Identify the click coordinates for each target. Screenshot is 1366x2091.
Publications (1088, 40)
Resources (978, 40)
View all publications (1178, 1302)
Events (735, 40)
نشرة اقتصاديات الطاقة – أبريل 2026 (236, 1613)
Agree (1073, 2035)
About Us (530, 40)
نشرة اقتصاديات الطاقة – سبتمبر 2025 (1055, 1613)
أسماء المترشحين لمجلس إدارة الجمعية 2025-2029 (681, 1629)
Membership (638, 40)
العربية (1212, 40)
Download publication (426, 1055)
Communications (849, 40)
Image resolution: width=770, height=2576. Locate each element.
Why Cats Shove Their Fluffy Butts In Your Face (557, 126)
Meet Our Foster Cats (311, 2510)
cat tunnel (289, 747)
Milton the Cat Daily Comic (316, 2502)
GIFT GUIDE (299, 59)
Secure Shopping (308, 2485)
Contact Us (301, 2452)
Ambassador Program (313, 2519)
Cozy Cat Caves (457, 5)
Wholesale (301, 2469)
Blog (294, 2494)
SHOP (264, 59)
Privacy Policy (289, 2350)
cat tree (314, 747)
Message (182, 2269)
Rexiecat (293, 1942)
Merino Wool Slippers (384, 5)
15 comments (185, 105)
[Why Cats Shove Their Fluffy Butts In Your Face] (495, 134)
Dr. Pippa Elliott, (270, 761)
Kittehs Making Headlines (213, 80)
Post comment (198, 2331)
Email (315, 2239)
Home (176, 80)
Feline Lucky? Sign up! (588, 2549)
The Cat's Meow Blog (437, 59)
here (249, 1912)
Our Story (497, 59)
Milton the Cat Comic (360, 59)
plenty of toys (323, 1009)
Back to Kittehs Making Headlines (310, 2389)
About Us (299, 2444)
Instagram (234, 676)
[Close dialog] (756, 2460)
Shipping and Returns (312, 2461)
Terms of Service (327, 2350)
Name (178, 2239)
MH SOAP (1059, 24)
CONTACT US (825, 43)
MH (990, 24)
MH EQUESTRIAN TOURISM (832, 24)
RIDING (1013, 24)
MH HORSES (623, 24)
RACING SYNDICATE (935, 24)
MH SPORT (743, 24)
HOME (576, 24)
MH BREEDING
····················
> PROBLEM STATEMENT
Pull out all lines containing the word "Headlines" from the entries above.

> ANSWER FOR THE TASK
Kittehs Making Headlines (213, 80)
Back to Kittehs Making Headlines (310, 2389)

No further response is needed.